◆ What you will do:
When copying the data, keep every line exactly the same.

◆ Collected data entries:

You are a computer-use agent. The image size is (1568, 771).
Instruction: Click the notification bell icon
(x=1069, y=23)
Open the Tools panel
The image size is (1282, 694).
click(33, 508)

◆ Result below:
You are a computer-use agent. The image size is (1568, 771).
Instruction: Click the notification bell icon
(x=1069, y=23)
Open the Tools panel
The image size is (1282, 694).
click(33, 508)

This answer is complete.